# Howdy!



## delp300 (May 31, 2007)

My name is Mike and I live in Alexandria, Virginia, just across the Potomac from DC. I'm originally from Atlanta and I miss the southeast greatly.

I don't have a mantis yet but I plan on getting a Chinese Mantis or another good starter species. I've been hoping to find one in the woods near my house but so far I haven't had any luck. If anyone knows any tips on finding them in the woods let me know. Otherwise I'll probably buy one in the next week or so. Shipping just seems so expensive


----------



## Rick (May 31, 2007)

Welcome. Chinese IMO are not a good starter species. I recommend an African Mantis.


----------



## robo mantis (May 31, 2007)

Welcome  i'm with rick on this one.


----------



## Ian (May 31, 2007)

Hey, welcome to the forum


----------



## delp300 (May 31, 2007)

What makes the African Mantis a better starter species?

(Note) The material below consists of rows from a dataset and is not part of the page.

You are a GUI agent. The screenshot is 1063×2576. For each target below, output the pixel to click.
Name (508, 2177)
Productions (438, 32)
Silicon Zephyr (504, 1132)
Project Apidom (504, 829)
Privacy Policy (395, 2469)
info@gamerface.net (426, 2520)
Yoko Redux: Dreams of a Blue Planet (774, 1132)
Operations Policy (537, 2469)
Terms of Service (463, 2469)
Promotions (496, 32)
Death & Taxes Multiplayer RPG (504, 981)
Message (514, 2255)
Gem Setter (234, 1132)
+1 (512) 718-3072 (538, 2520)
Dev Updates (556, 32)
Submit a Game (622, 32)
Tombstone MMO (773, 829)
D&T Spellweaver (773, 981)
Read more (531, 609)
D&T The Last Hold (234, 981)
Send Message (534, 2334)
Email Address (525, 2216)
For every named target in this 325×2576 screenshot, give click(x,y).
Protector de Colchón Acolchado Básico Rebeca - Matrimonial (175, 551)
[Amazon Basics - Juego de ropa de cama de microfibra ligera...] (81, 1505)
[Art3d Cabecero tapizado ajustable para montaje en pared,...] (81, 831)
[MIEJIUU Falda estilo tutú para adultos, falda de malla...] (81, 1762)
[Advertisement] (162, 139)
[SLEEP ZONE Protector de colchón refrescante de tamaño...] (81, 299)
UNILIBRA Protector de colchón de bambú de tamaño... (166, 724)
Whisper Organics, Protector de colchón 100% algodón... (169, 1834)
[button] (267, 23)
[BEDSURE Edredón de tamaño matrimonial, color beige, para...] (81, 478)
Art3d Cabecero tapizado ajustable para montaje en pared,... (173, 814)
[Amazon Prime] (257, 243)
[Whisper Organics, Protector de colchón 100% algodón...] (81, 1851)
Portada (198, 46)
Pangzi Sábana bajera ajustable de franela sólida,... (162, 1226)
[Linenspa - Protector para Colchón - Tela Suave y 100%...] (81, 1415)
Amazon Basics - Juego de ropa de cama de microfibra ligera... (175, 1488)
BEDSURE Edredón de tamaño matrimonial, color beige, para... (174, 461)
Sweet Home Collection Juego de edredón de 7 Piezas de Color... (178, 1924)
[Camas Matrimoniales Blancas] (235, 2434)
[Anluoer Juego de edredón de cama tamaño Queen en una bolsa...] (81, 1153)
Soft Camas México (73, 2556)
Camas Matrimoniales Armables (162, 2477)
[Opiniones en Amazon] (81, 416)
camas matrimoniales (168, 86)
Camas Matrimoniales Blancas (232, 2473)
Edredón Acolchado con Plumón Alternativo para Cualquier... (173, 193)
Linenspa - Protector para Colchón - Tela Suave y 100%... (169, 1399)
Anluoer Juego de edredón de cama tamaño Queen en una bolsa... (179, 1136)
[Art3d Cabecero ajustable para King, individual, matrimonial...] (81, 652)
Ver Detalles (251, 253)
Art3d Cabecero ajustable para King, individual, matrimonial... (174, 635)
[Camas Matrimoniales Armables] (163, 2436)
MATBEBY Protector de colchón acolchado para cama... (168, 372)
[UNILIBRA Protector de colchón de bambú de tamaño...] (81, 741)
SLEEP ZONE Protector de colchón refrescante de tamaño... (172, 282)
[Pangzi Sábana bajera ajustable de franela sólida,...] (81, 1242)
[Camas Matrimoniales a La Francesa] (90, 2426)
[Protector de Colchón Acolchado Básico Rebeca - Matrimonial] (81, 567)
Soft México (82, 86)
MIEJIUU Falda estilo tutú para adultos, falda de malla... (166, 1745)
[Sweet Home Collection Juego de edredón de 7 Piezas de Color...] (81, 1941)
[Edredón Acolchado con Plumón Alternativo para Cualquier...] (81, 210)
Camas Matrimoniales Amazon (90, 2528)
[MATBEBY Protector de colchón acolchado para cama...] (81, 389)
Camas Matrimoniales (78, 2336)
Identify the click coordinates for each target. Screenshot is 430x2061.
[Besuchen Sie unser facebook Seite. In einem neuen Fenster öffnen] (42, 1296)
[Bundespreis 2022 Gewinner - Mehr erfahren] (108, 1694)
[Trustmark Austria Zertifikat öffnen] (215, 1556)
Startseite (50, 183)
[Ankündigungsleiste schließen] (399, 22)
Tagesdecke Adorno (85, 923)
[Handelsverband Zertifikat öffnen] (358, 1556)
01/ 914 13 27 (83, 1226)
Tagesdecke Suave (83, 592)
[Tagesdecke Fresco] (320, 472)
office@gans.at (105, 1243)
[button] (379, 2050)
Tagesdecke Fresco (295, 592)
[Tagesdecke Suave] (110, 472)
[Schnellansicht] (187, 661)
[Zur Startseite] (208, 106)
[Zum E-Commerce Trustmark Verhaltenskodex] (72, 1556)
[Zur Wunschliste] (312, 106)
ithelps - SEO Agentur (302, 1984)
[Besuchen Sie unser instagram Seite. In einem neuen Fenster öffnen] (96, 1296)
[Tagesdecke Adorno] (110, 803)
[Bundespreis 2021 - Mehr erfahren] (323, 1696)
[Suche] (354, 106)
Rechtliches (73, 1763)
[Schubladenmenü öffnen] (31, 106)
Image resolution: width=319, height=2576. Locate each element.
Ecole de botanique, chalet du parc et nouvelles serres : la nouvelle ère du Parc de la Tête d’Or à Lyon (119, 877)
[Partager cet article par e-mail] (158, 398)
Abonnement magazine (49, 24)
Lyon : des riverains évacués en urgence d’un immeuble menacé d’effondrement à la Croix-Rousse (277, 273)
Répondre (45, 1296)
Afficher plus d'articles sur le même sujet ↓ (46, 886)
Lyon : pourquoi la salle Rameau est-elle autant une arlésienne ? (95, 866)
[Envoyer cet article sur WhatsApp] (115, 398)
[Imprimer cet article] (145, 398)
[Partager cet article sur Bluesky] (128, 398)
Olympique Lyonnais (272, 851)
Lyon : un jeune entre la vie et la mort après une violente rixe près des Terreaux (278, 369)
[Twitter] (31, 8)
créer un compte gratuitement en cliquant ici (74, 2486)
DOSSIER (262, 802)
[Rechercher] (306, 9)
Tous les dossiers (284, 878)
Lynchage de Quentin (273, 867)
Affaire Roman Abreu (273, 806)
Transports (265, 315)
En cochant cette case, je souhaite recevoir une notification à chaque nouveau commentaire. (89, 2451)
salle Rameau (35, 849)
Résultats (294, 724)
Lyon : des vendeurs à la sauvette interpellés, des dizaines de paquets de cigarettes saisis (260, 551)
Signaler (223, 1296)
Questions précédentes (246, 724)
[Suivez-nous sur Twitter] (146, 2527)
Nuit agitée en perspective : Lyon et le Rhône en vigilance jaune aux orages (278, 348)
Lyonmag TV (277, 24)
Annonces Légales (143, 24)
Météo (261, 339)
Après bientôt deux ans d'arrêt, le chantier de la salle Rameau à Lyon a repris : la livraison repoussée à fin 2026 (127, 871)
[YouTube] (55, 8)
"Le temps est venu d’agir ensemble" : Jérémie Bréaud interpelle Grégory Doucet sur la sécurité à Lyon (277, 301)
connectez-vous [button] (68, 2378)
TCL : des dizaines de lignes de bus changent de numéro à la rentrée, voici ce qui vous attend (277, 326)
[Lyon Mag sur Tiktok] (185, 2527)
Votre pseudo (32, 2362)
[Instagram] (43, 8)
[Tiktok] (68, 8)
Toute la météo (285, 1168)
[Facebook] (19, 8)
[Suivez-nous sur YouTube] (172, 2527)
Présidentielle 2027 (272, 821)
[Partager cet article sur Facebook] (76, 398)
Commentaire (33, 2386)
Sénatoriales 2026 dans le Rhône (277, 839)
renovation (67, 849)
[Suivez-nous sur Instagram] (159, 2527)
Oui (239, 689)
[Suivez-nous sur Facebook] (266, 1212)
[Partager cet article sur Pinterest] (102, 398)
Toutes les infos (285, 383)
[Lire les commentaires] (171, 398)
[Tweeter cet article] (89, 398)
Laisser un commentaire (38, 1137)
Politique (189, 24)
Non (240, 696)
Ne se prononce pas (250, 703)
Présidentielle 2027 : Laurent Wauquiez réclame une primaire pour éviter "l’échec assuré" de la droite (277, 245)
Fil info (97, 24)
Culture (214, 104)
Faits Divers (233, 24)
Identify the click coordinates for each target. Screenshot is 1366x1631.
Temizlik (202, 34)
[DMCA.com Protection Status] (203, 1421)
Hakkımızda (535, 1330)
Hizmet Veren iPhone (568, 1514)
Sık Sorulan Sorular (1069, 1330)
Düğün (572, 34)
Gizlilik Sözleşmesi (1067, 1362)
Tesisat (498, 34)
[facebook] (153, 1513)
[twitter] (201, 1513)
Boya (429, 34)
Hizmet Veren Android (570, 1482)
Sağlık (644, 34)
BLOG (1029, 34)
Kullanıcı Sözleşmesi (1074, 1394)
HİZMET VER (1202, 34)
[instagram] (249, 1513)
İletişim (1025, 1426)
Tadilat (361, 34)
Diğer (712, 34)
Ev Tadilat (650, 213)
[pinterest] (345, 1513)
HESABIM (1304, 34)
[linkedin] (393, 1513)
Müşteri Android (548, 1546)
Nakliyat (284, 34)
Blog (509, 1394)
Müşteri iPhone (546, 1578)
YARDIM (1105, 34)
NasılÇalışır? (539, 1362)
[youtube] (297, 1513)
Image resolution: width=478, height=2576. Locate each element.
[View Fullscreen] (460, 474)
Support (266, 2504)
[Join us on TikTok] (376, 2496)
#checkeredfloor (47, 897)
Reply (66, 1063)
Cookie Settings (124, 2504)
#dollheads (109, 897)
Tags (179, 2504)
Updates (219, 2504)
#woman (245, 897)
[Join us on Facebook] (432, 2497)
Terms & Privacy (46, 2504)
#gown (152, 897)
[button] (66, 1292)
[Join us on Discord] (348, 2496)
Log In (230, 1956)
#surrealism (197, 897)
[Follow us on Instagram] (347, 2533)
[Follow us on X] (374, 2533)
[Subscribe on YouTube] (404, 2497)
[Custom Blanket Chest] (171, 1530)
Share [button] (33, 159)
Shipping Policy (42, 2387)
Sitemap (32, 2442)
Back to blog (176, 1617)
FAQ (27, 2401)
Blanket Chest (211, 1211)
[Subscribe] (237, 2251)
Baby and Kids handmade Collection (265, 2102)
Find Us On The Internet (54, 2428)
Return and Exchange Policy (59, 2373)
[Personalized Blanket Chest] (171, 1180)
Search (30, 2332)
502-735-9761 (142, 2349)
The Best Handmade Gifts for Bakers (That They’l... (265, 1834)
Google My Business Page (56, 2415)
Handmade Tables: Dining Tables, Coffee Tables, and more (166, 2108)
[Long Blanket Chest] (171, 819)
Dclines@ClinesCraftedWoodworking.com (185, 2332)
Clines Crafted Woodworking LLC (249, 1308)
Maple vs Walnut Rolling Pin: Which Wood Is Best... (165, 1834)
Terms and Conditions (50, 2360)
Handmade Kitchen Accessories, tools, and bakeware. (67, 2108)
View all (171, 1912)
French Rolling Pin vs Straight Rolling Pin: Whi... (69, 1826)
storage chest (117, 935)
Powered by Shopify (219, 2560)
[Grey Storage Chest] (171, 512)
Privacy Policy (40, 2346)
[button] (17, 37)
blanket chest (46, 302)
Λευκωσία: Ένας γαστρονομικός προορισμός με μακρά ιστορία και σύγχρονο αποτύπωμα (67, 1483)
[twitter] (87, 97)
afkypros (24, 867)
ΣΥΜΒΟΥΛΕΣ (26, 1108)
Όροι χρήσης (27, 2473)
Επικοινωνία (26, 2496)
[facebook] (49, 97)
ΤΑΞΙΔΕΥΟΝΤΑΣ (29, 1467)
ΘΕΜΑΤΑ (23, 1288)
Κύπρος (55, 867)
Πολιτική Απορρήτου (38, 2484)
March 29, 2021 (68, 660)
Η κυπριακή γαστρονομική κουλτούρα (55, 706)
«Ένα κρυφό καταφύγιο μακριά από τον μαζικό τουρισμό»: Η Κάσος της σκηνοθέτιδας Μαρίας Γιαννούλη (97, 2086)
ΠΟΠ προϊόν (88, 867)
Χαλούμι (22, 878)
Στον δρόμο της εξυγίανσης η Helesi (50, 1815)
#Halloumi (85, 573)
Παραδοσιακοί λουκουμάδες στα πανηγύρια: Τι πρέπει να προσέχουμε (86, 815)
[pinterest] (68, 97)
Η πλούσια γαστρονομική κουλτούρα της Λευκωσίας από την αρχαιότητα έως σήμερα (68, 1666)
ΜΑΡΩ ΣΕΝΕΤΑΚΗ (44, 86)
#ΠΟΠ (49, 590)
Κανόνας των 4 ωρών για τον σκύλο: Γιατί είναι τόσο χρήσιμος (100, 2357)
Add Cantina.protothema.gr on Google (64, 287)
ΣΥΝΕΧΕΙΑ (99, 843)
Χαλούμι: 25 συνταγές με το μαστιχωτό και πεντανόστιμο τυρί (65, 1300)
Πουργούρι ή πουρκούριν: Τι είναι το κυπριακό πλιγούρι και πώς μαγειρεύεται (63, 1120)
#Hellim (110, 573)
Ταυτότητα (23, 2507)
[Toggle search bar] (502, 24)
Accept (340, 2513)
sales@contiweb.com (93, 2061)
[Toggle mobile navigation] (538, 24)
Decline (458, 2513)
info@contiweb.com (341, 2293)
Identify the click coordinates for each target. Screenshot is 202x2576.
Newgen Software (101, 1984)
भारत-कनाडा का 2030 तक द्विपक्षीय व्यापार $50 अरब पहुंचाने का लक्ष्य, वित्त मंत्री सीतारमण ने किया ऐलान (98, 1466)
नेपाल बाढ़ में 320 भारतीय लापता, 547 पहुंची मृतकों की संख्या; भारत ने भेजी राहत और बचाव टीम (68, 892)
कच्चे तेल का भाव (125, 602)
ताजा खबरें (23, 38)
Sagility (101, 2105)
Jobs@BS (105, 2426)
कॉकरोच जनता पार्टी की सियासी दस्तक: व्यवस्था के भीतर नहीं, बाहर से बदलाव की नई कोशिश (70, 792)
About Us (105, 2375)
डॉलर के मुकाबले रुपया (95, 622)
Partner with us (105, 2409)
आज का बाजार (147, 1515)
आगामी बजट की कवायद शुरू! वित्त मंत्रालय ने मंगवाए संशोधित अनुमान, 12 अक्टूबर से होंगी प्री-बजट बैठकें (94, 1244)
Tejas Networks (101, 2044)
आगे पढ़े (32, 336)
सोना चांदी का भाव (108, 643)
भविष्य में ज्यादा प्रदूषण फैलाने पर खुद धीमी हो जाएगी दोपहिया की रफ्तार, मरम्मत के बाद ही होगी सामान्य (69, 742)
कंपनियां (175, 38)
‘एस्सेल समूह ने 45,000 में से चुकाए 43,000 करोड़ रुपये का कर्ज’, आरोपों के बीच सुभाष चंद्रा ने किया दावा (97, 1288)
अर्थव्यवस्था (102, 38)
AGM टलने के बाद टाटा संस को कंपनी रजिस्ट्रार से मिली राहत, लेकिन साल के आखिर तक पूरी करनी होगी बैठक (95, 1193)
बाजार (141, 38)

I see a Giant African Mantis and normal(?) African Mantis - is there a preferred one for beginners?


----------



## robo mantis (May 31, 2007)

African mantids are hardy, take food like maniacs, and they don't require tropical conditions.


----------



## mrblue (May 31, 2007)

from what ive heard and read, chinese mantids tend to die alot for no evident reason. african mantids do tend to be pretty hardy, stocky and strong.


----------



## OGIGA (May 31, 2007)

Welcome!


----------



## hibiscusmile (Jun 1, 2007)

Welcome


----------